**WHAT THE TASK ASKS**
Quote everything in the forum thread below from "## Moulder (Aug" down to "Police in London.".

#### SOURCE EXTRACT

The old Police Nursing home building still exists at Grove Park Denmark Hill and the grounds were the station was set up still have a BT site & mast visible from the Railway.

There is something about it in Paul Gannon's book "Colossus: Bletchley Park's Greatest Secret"

https://www.amazon.co.uk/Colossus-B...bletchley+parks&qid=1552265274&s=books&sr=1-1


----------



## Moulder (Aug 19, 2006)

The MNAOA Telegraph often carried recruitment advertisements, in the early 70s, for Radio Officers to work for the Met Police in London.


(Thumb)


----------



## GW3OQK (Jun 10, 2010)

About 1958 when I was learning Morse I used to take down Interpol messages within the 3.5 to 3.8 mc/s band. The messages were between European countries and I recall there was a lot of mediocre quality Morse, some sent on bug keys. It was usually in plain language.
73, Andrew


----------



## John Leary (Mar 30, 2005)

########
#### ROWS

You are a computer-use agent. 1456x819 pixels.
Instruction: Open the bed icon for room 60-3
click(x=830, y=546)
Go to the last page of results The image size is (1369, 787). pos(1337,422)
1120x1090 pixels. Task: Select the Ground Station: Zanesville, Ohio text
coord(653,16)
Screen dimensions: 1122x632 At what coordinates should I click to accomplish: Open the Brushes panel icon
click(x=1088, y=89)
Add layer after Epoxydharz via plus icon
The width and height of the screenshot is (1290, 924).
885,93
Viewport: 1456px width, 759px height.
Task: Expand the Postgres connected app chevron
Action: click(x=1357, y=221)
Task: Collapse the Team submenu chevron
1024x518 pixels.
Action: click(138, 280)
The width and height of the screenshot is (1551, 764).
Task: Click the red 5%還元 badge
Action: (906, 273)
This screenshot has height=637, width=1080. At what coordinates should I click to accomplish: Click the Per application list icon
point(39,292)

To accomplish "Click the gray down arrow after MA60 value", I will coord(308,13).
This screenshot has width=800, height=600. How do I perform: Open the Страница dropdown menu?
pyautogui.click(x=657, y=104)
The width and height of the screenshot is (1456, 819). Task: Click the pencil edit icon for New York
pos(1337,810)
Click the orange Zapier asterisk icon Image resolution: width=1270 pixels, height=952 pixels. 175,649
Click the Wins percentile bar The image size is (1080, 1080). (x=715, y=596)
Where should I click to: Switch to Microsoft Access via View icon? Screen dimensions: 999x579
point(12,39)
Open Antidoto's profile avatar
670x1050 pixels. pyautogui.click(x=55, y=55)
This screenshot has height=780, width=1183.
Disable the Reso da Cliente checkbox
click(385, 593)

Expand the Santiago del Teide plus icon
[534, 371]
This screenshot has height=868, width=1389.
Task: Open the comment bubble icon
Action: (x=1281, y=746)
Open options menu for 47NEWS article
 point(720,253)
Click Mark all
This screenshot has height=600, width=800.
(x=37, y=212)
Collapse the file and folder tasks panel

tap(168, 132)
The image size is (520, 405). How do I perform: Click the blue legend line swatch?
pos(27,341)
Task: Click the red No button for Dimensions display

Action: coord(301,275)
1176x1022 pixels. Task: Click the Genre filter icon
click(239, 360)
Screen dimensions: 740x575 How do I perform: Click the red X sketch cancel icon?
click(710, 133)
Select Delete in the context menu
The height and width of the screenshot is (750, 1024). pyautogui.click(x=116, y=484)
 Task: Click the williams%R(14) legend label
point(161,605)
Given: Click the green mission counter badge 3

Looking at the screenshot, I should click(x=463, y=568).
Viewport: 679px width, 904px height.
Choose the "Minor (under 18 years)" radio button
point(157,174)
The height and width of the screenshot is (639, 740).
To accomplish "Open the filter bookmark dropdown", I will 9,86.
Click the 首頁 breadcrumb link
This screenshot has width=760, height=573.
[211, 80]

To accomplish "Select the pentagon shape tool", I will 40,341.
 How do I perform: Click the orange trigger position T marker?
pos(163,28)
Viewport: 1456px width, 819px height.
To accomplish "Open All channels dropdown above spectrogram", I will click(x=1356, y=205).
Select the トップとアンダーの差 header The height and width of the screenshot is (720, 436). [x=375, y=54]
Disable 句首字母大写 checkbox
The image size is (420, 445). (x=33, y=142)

########

**EXERCISE RESPONSE**
## Moulder (Aug 19, 2006)

The MNAOA Telegraph often carried recruitment advertisements, in the early 70s, for Radio Officers to work for the Met Police in London.